▶ RECORDS TO PROCESS:
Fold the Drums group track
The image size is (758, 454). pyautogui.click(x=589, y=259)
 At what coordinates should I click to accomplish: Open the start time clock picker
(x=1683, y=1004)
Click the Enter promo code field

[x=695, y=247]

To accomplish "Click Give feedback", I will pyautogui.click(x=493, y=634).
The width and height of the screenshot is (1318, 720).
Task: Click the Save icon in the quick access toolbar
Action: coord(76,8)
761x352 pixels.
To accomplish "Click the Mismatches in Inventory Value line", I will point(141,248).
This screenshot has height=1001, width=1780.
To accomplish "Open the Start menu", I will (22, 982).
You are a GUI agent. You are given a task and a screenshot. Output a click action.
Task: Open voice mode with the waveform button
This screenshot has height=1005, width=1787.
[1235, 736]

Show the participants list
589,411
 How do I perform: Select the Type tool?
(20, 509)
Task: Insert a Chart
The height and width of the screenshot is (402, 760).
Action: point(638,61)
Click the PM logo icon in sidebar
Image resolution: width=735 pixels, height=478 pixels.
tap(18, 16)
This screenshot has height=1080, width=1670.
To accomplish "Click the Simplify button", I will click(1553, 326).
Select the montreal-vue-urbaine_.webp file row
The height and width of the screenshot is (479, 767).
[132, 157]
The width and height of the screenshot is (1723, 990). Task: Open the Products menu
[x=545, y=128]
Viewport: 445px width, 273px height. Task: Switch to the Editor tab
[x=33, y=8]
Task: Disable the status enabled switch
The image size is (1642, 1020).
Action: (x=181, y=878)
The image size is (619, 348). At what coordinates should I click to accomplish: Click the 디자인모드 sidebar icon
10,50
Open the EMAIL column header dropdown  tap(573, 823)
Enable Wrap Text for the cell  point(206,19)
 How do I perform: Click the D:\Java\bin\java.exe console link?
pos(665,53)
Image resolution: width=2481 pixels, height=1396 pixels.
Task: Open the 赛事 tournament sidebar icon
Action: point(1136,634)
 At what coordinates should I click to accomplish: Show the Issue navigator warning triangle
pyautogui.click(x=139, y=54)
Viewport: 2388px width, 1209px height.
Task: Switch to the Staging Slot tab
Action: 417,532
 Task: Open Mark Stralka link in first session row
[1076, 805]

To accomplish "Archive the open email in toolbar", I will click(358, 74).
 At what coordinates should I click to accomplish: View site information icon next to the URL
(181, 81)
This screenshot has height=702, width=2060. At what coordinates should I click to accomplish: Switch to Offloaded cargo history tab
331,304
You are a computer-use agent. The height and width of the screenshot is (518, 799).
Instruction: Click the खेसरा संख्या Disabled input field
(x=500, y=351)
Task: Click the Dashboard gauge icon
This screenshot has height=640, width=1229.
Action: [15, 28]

▶ PROMPT: Set down, unchanged, the line that contains "Enable Wrap Text" together with every later line in the records, through the last one.

▶ TASK SOLUTION:
Enable Wrap Text for the cell  point(206,19)
 How do I perform: Click the D:\Java\bin\java.exe console link?
pos(665,53)
Image resolution: width=2481 pixels, height=1396 pixels.
Task: Open the 赛事 tournament sidebar icon
Action: point(1136,634)
 At what coordinates should I click to accomplish: Show the Issue navigator warning triangle
pyautogui.click(x=139, y=54)
Viewport: 2388px width, 1209px height.
Task: Switch to the Staging Slot tab
Action: 417,532
 Task: Open Mark Stralka link in first session row
[1076, 805]

To accomplish "Archive the open email in toolbar", I will click(358, 74).
 At what coordinates should I click to accomplish: View site information icon next to the URL
(181, 81)
This screenshot has height=702, width=2060. At what coordinates should I click to accomplish: Switch to Offloaded cargo history tab
331,304
You are a computer-use agent. The height and width of the screenshot is (518, 799).
Instruction: Click the खेसरा संख्या Disabled input field
(x=500, y=351)
Task: Click the Dashboard gauge icon
This screenshot has height=640, width=1229.
Action: [15, 28]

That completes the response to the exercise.